→ Recorded information
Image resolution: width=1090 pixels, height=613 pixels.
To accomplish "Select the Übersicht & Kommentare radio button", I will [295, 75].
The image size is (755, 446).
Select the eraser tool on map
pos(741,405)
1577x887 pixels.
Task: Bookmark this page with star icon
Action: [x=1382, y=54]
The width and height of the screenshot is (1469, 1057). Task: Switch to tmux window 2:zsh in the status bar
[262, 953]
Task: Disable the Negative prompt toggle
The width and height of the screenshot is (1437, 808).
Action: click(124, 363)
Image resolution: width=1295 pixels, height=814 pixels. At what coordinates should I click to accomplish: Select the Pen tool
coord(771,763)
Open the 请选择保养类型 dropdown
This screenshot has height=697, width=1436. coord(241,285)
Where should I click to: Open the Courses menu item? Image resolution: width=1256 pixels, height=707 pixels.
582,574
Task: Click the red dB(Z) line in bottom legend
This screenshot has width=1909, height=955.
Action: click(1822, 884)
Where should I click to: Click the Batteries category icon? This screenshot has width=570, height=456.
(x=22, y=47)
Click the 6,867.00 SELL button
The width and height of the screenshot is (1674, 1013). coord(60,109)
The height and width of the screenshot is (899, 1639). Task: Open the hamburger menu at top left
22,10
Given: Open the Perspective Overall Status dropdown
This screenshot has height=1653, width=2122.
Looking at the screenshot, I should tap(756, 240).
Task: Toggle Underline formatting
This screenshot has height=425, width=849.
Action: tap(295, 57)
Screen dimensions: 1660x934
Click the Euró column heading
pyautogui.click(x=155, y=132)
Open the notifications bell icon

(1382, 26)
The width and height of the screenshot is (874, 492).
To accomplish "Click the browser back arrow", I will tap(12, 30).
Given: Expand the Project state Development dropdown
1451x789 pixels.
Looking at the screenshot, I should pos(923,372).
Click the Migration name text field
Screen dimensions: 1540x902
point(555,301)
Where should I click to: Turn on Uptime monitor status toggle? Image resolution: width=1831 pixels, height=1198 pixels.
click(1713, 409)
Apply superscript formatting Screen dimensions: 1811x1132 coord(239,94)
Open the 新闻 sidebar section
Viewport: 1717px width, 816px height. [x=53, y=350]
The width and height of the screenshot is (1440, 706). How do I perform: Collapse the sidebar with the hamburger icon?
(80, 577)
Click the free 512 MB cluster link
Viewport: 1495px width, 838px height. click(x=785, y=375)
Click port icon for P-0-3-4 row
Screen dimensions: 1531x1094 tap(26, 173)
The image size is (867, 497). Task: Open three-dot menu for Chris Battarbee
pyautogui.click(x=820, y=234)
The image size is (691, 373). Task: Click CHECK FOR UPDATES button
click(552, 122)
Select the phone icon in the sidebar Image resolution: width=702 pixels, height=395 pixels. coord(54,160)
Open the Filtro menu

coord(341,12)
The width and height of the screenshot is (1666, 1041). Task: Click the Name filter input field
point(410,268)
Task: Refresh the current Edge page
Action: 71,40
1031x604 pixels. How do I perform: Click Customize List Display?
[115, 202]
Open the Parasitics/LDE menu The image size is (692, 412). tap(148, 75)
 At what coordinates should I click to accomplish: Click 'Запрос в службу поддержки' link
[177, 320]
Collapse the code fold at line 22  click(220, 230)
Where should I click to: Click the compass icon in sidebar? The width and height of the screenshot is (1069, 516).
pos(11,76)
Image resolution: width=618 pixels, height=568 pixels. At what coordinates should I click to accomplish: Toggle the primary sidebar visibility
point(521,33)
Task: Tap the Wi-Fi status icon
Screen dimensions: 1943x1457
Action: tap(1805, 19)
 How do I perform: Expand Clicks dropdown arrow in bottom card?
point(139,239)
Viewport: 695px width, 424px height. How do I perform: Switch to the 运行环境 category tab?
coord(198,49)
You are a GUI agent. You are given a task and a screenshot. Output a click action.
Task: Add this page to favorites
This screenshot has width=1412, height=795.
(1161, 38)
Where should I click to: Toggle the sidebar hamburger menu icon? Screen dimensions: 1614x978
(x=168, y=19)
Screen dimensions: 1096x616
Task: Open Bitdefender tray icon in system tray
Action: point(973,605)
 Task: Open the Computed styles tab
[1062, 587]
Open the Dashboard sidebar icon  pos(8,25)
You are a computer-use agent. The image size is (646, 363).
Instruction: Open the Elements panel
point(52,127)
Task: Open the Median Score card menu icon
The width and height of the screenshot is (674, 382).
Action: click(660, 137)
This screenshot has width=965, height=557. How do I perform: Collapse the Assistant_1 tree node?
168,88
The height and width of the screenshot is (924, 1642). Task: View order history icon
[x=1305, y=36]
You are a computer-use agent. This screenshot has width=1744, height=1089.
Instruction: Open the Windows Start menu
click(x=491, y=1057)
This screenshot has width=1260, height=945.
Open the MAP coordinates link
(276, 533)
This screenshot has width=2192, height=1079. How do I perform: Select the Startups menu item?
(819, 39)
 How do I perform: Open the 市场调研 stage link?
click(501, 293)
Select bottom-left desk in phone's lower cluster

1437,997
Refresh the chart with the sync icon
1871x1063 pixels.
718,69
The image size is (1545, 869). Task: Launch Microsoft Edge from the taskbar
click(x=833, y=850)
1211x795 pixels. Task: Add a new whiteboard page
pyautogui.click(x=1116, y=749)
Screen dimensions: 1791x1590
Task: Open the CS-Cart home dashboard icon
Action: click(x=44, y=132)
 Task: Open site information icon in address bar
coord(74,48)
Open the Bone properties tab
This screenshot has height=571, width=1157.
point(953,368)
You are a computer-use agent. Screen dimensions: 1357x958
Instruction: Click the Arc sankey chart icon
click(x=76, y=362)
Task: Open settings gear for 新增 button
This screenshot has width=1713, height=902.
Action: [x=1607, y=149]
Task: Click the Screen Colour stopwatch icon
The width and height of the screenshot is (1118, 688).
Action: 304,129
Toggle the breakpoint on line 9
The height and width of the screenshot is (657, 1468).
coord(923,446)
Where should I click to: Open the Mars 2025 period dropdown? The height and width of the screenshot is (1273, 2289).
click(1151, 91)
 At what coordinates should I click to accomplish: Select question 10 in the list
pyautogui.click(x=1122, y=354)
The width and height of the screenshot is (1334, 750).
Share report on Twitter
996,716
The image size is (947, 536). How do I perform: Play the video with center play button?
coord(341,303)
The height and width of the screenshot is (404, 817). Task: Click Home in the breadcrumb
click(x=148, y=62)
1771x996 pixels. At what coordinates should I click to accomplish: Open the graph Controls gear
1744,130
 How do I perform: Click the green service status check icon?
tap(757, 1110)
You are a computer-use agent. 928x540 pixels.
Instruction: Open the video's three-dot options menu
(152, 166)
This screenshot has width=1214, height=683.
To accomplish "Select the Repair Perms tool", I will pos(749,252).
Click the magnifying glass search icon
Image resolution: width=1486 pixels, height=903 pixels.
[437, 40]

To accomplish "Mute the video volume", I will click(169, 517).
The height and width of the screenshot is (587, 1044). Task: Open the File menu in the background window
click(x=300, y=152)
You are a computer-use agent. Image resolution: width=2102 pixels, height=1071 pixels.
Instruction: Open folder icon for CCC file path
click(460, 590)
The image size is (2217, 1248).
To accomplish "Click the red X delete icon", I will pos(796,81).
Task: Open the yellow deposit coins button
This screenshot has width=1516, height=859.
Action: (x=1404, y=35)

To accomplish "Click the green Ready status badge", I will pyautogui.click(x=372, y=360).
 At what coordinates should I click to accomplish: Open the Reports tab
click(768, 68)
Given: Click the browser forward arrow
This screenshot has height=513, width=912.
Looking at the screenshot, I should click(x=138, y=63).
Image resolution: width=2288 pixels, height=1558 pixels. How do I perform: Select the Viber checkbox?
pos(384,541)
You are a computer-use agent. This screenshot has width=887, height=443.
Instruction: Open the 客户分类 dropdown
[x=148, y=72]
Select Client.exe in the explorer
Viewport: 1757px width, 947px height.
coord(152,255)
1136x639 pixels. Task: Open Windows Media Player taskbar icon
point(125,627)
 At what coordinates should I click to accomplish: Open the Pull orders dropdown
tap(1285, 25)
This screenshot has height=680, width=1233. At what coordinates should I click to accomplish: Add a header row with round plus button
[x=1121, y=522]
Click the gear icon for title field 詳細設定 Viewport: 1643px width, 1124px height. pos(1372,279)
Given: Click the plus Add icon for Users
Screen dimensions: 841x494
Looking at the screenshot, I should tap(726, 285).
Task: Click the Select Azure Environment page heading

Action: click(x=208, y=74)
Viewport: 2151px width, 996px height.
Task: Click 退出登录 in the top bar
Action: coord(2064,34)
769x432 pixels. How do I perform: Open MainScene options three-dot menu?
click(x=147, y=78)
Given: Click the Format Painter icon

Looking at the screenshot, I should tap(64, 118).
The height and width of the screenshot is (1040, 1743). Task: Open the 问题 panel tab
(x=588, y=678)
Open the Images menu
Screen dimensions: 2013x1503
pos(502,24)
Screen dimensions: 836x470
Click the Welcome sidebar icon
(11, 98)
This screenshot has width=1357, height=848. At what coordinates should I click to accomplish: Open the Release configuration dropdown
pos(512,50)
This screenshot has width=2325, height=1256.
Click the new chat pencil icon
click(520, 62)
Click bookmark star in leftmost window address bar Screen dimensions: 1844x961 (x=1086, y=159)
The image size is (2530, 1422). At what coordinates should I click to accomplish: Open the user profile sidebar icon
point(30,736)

→ What to produce
Check every line above for the string "agent", and copy the ones that have it.

→ Solution for this problem
You are a GUI agent. You are given a task and a screenshot. Output a click action.
You are a computer-use agent. The image size is (646, 363).
You are a computer-use agent. This screenshot has width=1744, height=1089.
You are a computer-use agent. Screen dimensions: 1357x958
You are a computer-use agent. 928x540 pixels.
You are a computer-use agent. Image resolution: width=2102 pixels, height=1071 pixels.
You are a computer-use agent. This screenshot has width=887, height=443.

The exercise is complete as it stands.